Re: Origin-scoped cache/cookie/storage context

On Sat, Jan 11, 2014 at 8:43 AM, Anne van Kesteren <annevk@annevk.nl> wrote:

> On Fri, Jan 10, 2014 at 6:09 PM, Nasko Oskov <nasko@chromium.org> wrote:
> > We have actually attempted implementing such isolation based on ideas in
> a
> > paper [ http://www.charlesreis.com/research/publications/ccs-2011.pdf ]
> > by Charlie Reis, Adam Barth, et al.
>
> Nice!
>
>
> > The example scenario that is confusing for the user is a
> > news site with social networking buttons, which when clicked lead to
> > authentication prompts, even though the user is already logged into the
> > social network.
>
> Yeah, this feature does not seem ideal for that kind of site. I guess
> the way iOS deals with this scenario is providing elevated access to
> Facebook and Twitter, which works fine, but does not really scale well
> and would not be a suitable solution on the web.
>
>
> > Our decision was to try and achieve the same end result though different
> > means, due to how we implement and enforce partitioning. We are currently
> > working on the first piece needed to get us there.
>
> Could you elaborate on this?


Sure. The Chromium security model supports different storage partitions
with the restriction of having only one per renderer process. As such, if
we were to restrict different origins to different partitions, this won't
work with iframes. The first step in solving this is supporting
out-of-process iframes, which is what we are currently working on.
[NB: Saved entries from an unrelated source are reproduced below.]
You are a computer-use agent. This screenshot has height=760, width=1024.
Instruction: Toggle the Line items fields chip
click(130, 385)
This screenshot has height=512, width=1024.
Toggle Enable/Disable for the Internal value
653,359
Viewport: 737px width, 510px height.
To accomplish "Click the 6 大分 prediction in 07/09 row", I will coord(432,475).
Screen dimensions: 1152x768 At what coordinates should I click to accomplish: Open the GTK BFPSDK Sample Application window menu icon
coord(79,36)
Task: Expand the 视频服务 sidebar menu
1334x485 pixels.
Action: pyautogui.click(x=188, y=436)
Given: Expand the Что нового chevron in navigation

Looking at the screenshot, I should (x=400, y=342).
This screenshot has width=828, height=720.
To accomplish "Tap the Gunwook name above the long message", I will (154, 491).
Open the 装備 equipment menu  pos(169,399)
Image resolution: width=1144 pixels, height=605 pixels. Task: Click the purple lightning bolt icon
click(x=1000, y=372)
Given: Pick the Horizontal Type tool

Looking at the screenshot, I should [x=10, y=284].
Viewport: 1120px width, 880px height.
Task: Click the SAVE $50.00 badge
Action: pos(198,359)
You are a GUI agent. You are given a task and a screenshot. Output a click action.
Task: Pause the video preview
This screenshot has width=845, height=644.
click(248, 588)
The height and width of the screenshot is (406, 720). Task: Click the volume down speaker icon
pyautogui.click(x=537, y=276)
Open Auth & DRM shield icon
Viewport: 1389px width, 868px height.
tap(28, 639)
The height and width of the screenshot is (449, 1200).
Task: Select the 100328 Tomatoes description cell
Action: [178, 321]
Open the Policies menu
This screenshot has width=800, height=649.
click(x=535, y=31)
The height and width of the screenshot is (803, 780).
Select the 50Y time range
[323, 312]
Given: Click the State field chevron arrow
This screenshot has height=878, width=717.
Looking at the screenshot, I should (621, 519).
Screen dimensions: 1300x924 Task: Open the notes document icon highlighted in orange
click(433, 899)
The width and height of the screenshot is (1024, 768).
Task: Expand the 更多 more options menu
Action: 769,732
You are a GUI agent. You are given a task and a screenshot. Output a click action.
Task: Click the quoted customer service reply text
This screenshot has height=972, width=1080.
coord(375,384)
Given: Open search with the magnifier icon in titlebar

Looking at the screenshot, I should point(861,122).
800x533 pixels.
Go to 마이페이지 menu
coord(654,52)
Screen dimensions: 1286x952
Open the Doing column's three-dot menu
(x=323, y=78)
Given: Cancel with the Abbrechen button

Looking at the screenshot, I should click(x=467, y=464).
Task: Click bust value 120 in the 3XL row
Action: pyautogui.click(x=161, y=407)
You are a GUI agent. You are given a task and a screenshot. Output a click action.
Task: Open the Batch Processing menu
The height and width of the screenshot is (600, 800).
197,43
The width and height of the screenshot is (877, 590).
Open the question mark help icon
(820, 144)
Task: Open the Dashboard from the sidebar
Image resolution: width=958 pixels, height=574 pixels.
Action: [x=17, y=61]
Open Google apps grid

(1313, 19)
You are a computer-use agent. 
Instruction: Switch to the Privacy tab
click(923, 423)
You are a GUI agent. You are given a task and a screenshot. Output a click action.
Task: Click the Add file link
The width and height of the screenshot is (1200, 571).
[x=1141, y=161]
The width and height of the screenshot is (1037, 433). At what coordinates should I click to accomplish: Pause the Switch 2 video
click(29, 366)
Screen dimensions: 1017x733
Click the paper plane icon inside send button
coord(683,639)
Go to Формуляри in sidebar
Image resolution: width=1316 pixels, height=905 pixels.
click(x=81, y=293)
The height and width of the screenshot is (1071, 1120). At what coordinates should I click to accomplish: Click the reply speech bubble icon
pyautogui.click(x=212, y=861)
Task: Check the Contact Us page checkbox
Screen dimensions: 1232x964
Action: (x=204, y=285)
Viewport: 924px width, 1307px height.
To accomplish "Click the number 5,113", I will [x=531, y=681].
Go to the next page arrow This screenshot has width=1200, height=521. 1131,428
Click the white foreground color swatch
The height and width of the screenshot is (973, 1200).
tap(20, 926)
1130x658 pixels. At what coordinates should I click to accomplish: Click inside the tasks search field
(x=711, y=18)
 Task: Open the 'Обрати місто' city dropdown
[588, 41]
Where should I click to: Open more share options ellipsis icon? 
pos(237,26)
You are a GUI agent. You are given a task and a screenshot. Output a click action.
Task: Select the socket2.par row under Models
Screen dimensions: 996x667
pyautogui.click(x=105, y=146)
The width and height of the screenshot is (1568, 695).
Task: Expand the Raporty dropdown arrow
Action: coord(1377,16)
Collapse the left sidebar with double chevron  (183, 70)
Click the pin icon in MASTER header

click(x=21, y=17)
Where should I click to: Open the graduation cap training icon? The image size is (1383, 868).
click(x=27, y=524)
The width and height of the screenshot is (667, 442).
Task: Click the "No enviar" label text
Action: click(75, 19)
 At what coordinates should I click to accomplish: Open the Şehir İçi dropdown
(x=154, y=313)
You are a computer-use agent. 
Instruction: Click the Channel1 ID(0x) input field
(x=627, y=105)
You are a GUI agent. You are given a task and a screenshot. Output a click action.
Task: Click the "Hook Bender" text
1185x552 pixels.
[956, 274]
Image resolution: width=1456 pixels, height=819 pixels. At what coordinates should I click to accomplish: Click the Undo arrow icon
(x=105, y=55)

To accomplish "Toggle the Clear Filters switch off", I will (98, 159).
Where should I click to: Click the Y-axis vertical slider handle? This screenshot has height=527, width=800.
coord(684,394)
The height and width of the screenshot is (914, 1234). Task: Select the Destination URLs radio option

When
complete, we can isolate origins even on the same page.

>
> > If you are interested in glory details of why it didn't work as users
> expect
> > it, let me know and I'll be happy to explain.
>
> Assuming that once the user clicked the social network button that
> would lead to some inline popup and not a top-level navigation, I
> think I understand.
>

In a pop-up window, the navigation is actually top level. The reason for it
not working though is that windows with synchronous scripting relationships
must stay in the same renderer process, hence they cannot use different
storage partitions. This causes the user to have to login in a pop-up for
each isolated origin, which defeats the purpose of origin isolation.
While a this, I should mention that we do not isolate on the basis of
origins, rather on the concept of "site". It includes the scheme and the
registered domain name, so relaxing origin through document.domain is not
broken. It excludes subdomains and port numbers.